Re: advice on running migrations on a large database

2,287 views
Skip to first unread message

Andrew Godwin

unread,
May 19, 2013, 3:36:10 AM5/19/13
to south...@googlegroups.com
Hi Jonathan,

It sounds like you were adding a column with a default value, since you were able to cancel it and it was still there. Adding default values means your database must rewrite every single one of your rows, although even if you add a NULLable column MySQL still does this, which is why it takes 10/15 minutes "normally".

MySQL is also just this slow, and there's no way of cleaning up once they die, since MySQL's support for schema-altering statements (DDL) is very poor. PostgreSQL not only guarantees to add a NULLable column without locking a table and in only a single operation (so it usually takes one or two milliseconds) it also allows wrapping of DDL statements inside transactions - if you were using it when you killed the command, it would have rolled back to the previous state (it may have been faster, but if you're adding default values PostgreSQL still has to rewrite every row, which takes some time).

Don't worry about memory usage - only a single query is being run, so South won't be getting slow because of that.

If you want my honest advice for changing schema on large databases:

 - Use PostgreSQL. We moved Lanyrd to it because we had a ~10 million row table which we needed to add columns to, and it was taking 20 minutes per column under MySQL. It took less time to move the data across than to add our six new columns.

 - If you must use MySQL, consider using OneToOneFields rather than adding columns. It's incredibly inefficient to store things this way and slow to query, but it won't lock the entire old table while you add new data.

 - Generally, never, ever add columns with default values - especially not ones like NOW(). South does its best to stop you doing this - Django handles all defaults in its own ORM before things hit the database anyway, so defaults aren't needed on the DB's side - but if you add a null=False column (the default) South will have to add the column with a default, which is very very slow, and then it'll remove the default afterwards (which is fast), so that the new column has data in all of the existing rows.

Large datasets are generally a pain to handle, but these are my top tips. Most large MySQL installations aren't changing its schema - they're usually implementing a pseudo-database on top of it, with EAV or something like that. Your dataset may well be better suited to a different storage architecture than just plain relational, as well - perhaps JSON blobs if all you're doing is adding a lot of sparse, optional attributes a lot - but without a deeper knowledge of what you're trying to do it's hard to say anything there.

Andrew


On Sun, May 19, 2013 at 3:40 AM, Jonathan Morgan <jonathan....@gmail.com> wrote:
Hello,

I am using Django's ORM for a research project in which I am working with MySQL InnoDB database tables in excess of 2 million rows.  I have started using South for this project to manage database changes as I go (never used it before, pledged to the kickstarter for integrating it into django, decided I should get to know it - I like it so far!).

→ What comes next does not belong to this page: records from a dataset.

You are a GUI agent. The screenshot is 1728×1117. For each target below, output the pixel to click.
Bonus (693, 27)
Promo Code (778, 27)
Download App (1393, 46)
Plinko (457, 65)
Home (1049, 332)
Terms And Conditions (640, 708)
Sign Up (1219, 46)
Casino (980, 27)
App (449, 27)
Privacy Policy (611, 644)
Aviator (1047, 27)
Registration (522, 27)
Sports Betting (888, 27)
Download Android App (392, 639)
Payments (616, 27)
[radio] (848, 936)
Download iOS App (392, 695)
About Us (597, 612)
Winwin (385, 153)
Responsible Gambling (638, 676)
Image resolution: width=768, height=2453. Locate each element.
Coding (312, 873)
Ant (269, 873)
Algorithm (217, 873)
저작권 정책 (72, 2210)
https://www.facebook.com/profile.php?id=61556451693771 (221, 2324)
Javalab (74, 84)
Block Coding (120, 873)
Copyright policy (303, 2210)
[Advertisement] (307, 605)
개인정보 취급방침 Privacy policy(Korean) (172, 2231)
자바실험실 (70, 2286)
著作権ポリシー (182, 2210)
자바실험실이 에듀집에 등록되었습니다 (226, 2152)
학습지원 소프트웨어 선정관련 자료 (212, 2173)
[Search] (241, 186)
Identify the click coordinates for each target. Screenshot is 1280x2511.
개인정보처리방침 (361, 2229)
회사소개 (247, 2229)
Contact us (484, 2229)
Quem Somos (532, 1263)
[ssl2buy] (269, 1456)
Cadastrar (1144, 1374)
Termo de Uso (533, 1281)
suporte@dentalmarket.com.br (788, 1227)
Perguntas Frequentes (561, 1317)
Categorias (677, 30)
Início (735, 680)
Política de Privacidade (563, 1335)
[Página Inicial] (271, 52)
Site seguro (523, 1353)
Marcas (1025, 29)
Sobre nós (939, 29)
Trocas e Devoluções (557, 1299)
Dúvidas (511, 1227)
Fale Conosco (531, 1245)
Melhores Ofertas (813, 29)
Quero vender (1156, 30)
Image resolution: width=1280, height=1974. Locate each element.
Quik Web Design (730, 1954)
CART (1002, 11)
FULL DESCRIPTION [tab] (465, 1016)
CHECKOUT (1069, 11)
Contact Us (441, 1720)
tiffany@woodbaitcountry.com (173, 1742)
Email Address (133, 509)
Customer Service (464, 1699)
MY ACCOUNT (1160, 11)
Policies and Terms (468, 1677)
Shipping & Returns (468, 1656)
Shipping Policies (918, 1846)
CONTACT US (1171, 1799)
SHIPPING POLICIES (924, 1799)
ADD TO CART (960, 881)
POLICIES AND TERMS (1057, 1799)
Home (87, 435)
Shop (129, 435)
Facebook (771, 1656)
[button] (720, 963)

Today, I added two fields (one varchar, one text) to the model for the database table that has 2.5 million rows.  I generated the migration, then applied it.

Adding a column on this database normally takes a while - 20, 30 minutes.  The south migration ran for 4 hours before I killed it (I would have let it go longer out of curiosity, but I am on a pretty tight deadline).  Once I killed it, the columns were present in the information_schema for the database, but I wasn't sure what might have been screwed up by my killing the migration, so I dropped them, re-added them by hand, then did a fake migration to get south up to current.

So, a few questions:
- is this normal?  Might I have my database configured incorrectly?  If it would help and you want more information, I'd be happy to profile or test if you can give guidance as to how I'd do that.
- if you kill one of these migrations in the middle, what are your thoughts on cleaning up?  I usually just undo everything by hand, then do it over, to be safe.
- do you have any tips for using south with relatively large databases (I sometimes work with much larger)?
- are there ways to check on the progress of the migration?  It would be nice if there was a verbose flag that output progress as it progressed through the steps of a multi-step migration.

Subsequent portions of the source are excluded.